The bond evolution mechanism of covalent sulfurized carbon during electrochemical sodium storage process

Abstract

The excellent energy storage performance of covalent sulfur-carbon material has gradually attracted great interest. However, in the electrochemical sodium storage process, the bond evolution mechanism remains an elusive topic. Herein, we develop a one-step annealing strategy to achieve a high covalent sulfur-carbon bridged hybrid (HCSC) utilizing phenylphosphinic acid as the carbon-source/catalyst and sodium sulfate as the sulfur-precursor/salt template, in which the sulfur mainly exists in the forms of C–S–C and C–S–S–C. Notably, most of the bridge bonds are electrochemically cleaved when the cycling voltage is lower than 0.6 V versus Na/Na+, leading to the appearance of two visible redox peaks in the following cyclic voltammogram (CV) tests. The in-situ and ex-situ characterizations demonstrate that S2− is formed in the reduction process and the carbon skeleton is concomitantly and irreversibly isomerized.
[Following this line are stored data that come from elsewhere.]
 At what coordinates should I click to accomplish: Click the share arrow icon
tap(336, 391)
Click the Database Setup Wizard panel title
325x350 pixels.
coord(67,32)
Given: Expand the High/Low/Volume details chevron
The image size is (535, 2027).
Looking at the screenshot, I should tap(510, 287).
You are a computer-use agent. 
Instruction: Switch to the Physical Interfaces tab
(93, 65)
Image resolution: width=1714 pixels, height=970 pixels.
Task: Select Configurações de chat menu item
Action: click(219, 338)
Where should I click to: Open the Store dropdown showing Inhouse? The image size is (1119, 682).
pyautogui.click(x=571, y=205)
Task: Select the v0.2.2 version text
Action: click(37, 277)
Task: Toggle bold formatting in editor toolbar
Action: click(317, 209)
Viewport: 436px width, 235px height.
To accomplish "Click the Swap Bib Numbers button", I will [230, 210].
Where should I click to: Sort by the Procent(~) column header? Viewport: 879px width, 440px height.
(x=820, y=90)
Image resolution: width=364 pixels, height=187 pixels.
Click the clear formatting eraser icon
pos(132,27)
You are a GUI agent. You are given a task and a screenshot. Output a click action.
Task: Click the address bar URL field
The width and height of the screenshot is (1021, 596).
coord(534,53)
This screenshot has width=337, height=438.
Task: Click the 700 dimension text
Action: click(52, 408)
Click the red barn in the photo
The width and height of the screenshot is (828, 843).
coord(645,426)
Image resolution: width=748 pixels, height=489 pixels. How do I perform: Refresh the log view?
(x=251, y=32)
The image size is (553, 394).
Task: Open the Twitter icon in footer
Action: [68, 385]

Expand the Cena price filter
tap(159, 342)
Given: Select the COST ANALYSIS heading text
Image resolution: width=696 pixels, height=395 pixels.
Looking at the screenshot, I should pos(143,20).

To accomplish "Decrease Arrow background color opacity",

Thus, the cleaved sulfur and isomerized carbon could jointly contribute to the sodium storage in 0.01–3.0 V. In a Na-S battery system, the activated HCSC in cut off voltage window of 0.6–2.8 V achieves a high reversible capacity (770 mA h g−1 at 300 mA g−1). This insight reveals the charge storage mechanism of sulfur-carbon bridged hybrid and provides an improved enlightenment on the interfacial chemistry of electrode materials.